The market is practically designed to make you fall for this. Every SaaS tool has bolted on some AI feature and now the label is almost meaningless. It’s just a checkbox, a marketing gimmick that often doesn’t create any real value.
The New Playbook: Build to Learn What to Buy
This is why the new model is so powerful. It protects you from the hype.
You don’t have to guess anymore. You don’t have to take a vendor’s word for it. You can test your own assumptions before you spend a dime.

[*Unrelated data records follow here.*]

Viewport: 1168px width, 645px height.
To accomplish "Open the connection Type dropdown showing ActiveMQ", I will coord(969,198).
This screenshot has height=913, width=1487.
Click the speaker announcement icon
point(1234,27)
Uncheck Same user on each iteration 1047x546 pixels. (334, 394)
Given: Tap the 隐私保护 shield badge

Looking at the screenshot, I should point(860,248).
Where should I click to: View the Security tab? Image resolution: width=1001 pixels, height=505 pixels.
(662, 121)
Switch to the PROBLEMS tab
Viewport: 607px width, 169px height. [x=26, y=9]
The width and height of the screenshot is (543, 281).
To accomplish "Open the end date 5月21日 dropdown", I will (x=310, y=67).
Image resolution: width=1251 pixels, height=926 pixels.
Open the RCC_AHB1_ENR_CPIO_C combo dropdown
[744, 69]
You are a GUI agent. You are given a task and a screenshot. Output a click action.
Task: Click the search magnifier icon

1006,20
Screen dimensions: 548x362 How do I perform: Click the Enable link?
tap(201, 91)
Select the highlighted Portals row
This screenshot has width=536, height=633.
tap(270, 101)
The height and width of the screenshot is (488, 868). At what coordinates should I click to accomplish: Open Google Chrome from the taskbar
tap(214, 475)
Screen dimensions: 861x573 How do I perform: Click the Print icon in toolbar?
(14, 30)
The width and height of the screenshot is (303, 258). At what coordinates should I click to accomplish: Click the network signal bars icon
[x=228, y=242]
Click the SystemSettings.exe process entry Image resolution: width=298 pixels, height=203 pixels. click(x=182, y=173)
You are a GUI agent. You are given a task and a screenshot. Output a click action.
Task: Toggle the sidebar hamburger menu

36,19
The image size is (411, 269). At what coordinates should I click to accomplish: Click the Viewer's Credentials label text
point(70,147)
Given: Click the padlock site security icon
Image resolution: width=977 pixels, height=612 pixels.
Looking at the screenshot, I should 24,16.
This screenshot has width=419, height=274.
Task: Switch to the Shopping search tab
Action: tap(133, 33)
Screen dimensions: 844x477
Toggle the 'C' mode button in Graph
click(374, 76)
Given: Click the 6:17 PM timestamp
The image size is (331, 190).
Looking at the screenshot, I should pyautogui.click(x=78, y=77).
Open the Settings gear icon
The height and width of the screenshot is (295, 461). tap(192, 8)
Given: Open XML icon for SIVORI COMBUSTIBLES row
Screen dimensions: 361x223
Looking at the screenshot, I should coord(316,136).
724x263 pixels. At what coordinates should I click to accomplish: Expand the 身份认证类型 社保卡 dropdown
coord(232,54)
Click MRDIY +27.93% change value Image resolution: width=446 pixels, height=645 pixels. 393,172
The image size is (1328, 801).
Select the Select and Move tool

Let’s say you’re looking at new vendor management software. Before you sit through a single demo, have someone on your team prototype the core workflow using AI tools. You might discover that your real issue is a broken process, not a lack of software. Or you might build a simple tool that’s good enough, and you don’t need to buy anything at all.
Most of the time, you’ll probably still end up buying. And that’s fine! Enterprise software exists for a reason—it handles scale, security, and support in ways a quick prototype can’t.
But now, you’ll buy with your eyes wide open. You’ll show up to that vendor demo knowing exactly what you need, what the edge cases are, and whether they truly understand your business. You’ll ask sharper questions. You’ll negotiate from a position of strength.
You’ll be choosing their tool not because you’re desperate for a solution, but because it’s genuinely better than the one you already proved you could build yourself. That single shift changes the entire dynamic.
For years, the question was simple: build or buy?
The new, smarter question is: how can we build to learn what we should buy?
This isn’t a theoretical exercise. It’s already happening. The companies that get this will move faster, waste less money, and solve problems more effectively. They’ll make fewer expensive mistakes because they’ll understand their own needs better than any salesperson ever could.
And the companies that stick to the old playbook? They’ll keep sitting through the same demos, nodding along, and hoping for the best—right up until the moment someone on their own team shows them what they built in a few hours, and the rules of the game change for good.